Tuesday, February 21, 2012

The Room

What the hell am I doing here, writing this, what do I think I will be able to accomplish? Is this a journal where I will jot down every thing that bothers me, that crushes me little by little, a great, murky fucking repository of black thoughts and garbage? I don't know what this is. But I guess if you want to know what depression is, what it does to a mind, how it destroys, this will be a pretty telling read. I suppose I hope it will help one person, or a million, realize something about depression they didn't know or see some way around it or just to hope they never see this putrid, hideous beast.

Here is what I did for a lot of the time I was in the velvet void: nothing. I thought of nothing, I created nothing. I sat at the computer and played a game that gave me nothing in exchange for nothing, hoping nobody would notice me there, in the next room, and just pass me by. I did not cry, I did not rage, I did not howl in pain. I just did nothing.

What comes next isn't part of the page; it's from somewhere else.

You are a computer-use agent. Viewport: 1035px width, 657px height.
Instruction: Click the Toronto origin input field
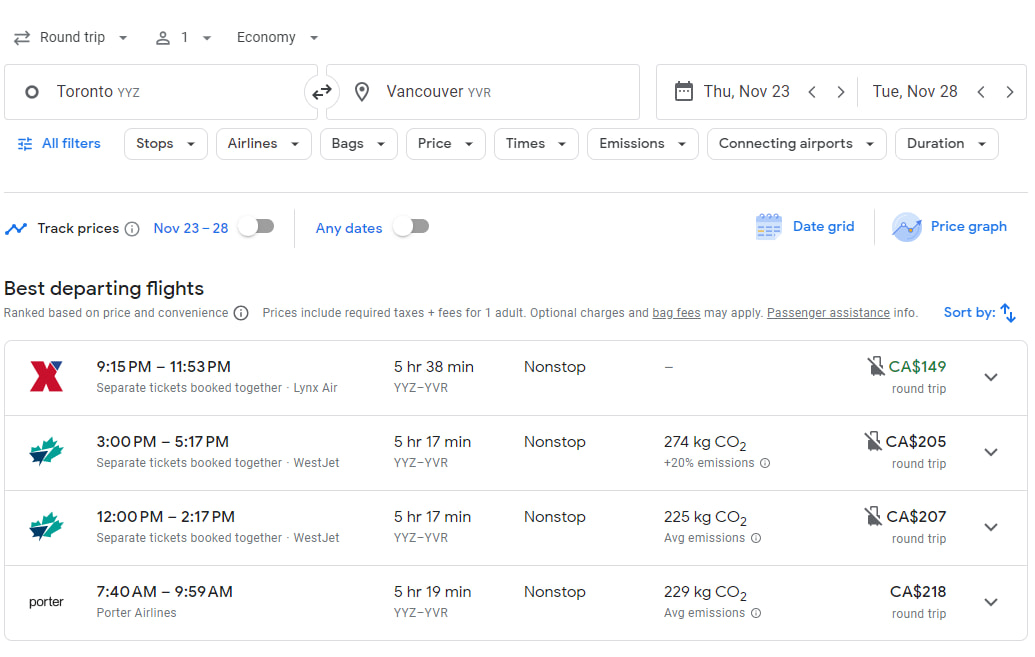150,91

But there was this one little thing, this tiny marble rolling around in the mushy confines: I hated myself. I hated who I was, how I looked, how I failed, how I just plain was. I didn't say that or even really think it. To think about it in those exact words, in those terms, stark and black and white, would have caused me to relive all those failings, to examine my face, my mind in the light of day, out from that tiny, dark, quiet room where I did nothing and where nothing affected me.

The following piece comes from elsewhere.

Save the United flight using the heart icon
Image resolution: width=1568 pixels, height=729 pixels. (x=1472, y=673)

And that is what I experienced before the nothing: I walked up and down the hallways of my mind and saw all the mortifying pictures hanging on the wall, every last failure, every last girlfriend leaving, every tiny foible, every picture of pants-wetting, every premature ejaculation, every awful and callous and embarrassing thing I have ever done, all of my shame, there, framed and well lit, while my victories and my good deeds and my excellence lay on the floor, shattered and trampled, dust clinging to my sweaty feet. And it was...beyond painful, it cut at my soul, it burned my eyes, it stabbed my ego. By halfway it knocked me down and I crawled while the broken fragments of my hope pierced my hands and knees, and the lights shifted and illuminated a lower part of the walls, where the truly degrading humiliations were hung, where my Father leaving my Mom hung in its tattered frame, wet with tears, where the first criticisms of my appearance by my Mother stood out brightly in the blackhead-covered frames, and I collapsed some more. Flat on my stomach, pulling myself along with my elbows in a broken military crawl, breathing in the dust and debris of my wasted potential, choking and bleeding and moaning, I reached out blindly, my eyes now caked shut with the blood from the thorn wounds in my head made by the heavy crown I made from the shards of glass that littered this hell, and I felt something, something cool against the broken blisters on my hands.

A door. A simple door made of something soft and cool and quiet, a cool, soft breeze blowing out from its cracks, and from the other side I heard whispers, soothing voices, calling me, offering a salve, a potion, some respite from my tortured crawl, rest for my weariness. It opened as if on its own, beckoning. I dragged myself into the darkness there, pressed my battered face against the cool floor and sighed, a long and rattling sound that came from my soul rather than my lungs.

And I felt...nothing. And I heard nothing. And I thought nothing. And I wanted nothing. The sounds of things that never happened, vague strings played with ghost bows, a velvet and lilting chorus, the white noise of emptiness enveloped my ears. It was beautiful.